I am also rash. There was a poster on a discussion board who said that I had an unfair advantage over those who took positions contrary to mine because I am able to type so fast. I thought that was very funny. I type with two fingers. I type loud. I bang the keys, especially when the topic being discussed is one that hits me in a deep spot. But I very much hope that there are a good number of posters out there able to type quicker than me.
The reason I am able to turn out responses quickly is not that I type fast. It is that, when I am talking about a subject I care about, I have usually thought about it a lot before posting and can generate a response lickety-split. I often don’t feel a need to engage in lots of new thinking when preparing the posts I put to discussion boards. I let them fly.
So which is it? Am I a Nervous Nelly or a Dangerous Dan? I’m both! I like to think things through before entering a dark cave. But once I enter, I rush through. I figure there’s no sense hanging around in the darkness worrying about what is going to happen more than necessary. My motto is: “Think Before You Leap, But Once You Leap, Leap For Good.” Think first. Then go with your gut.
The thoughts that I generate by means of this Informed Gut Approach to decision-making are at least a decent percentage of the time good ones, in my assessment. When I rely on thinking alone, or on gut alone, I don’t feel as comfortable with the decisions I make. The best thoughts really do come from the heart. That’s a neat way of putting it. Good fortune cookie!
Life Planning Tips Item #9 — Patience
Human beings rarely live entirely in the moment. We live in part in the past (with regrets or good memories) and in part in the future (with anticipation or dread). Patience is a means of highlighting the good side of living partly in the future by experiencing a part of the joy to be had from future life in the here and now, thereby diminishing the desire to rush forward to actual experience of the future moment.
The best way to cultivate patience is to learn to enjoy anticipating something almost as much as having it. A non-patient person might see something dismal in the fact that his next vacation is twelve months off in the future. A patient person would see the wait as an opportunity to plan an itinerary, to look through brochures, to think about what activities to pursue on the vacation, and so on.
Patience allows us to enjoy the same experience more than once. It permits us to enjoy it both in the time leading up to the experience of it and during the experience of it.
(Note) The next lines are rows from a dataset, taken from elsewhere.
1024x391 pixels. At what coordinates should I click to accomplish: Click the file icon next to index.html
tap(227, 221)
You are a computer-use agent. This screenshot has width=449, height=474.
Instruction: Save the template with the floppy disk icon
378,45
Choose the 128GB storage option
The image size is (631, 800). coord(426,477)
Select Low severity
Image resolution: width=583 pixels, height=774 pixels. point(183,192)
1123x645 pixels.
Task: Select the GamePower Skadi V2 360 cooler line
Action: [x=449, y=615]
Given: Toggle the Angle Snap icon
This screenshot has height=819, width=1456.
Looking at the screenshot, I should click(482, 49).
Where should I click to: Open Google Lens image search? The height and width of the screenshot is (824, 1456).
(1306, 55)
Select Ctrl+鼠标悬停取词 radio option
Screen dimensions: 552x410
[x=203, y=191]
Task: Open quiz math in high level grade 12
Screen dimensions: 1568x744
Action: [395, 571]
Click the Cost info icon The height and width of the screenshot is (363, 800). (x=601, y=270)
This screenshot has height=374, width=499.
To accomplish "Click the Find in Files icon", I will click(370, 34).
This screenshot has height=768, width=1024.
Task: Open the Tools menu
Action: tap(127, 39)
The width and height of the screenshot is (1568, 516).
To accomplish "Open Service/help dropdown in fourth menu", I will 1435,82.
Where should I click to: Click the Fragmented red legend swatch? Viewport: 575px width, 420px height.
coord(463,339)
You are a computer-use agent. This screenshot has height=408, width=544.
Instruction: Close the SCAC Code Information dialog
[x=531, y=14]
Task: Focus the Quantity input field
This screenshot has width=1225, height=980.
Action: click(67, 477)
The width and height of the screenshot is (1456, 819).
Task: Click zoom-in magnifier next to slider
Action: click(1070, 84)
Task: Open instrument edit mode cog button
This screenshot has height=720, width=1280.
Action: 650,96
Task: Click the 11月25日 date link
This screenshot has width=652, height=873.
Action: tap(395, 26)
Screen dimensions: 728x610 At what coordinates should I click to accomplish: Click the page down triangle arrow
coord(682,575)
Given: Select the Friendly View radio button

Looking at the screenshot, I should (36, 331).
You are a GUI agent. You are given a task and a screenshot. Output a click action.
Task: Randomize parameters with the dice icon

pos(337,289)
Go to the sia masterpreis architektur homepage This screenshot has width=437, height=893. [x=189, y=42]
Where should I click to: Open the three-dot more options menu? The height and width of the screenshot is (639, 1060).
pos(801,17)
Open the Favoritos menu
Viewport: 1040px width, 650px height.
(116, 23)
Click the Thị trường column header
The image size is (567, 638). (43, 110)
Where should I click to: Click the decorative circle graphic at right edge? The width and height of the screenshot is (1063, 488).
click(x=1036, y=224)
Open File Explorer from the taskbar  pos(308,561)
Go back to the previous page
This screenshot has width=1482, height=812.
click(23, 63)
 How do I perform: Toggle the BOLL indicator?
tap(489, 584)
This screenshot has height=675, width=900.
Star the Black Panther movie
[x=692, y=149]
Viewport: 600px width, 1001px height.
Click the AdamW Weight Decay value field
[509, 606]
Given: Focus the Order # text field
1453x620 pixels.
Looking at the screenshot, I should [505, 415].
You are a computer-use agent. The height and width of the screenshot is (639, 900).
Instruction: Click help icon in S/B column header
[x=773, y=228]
Patience enhances life experiences so long as it does not reach the point where it becomes stagnation, where the person is holding off the future out of fear rather than just avoiding a rush forward into it.
A consumer society discourages the cultivation of patience because the sellers of goods and services do not obtain additional profits when we enjoy experiences over a longer time-period than is the norm. It is up to us as individuals to see the benefits of patience and to cultivate it within ourselves. To do so, we need to take ourselves away from the distracting noises of the Consumer Wonderland. We need to have quiet time for reflection and contemplation in which we become aware of the benefits that patience has to offer us.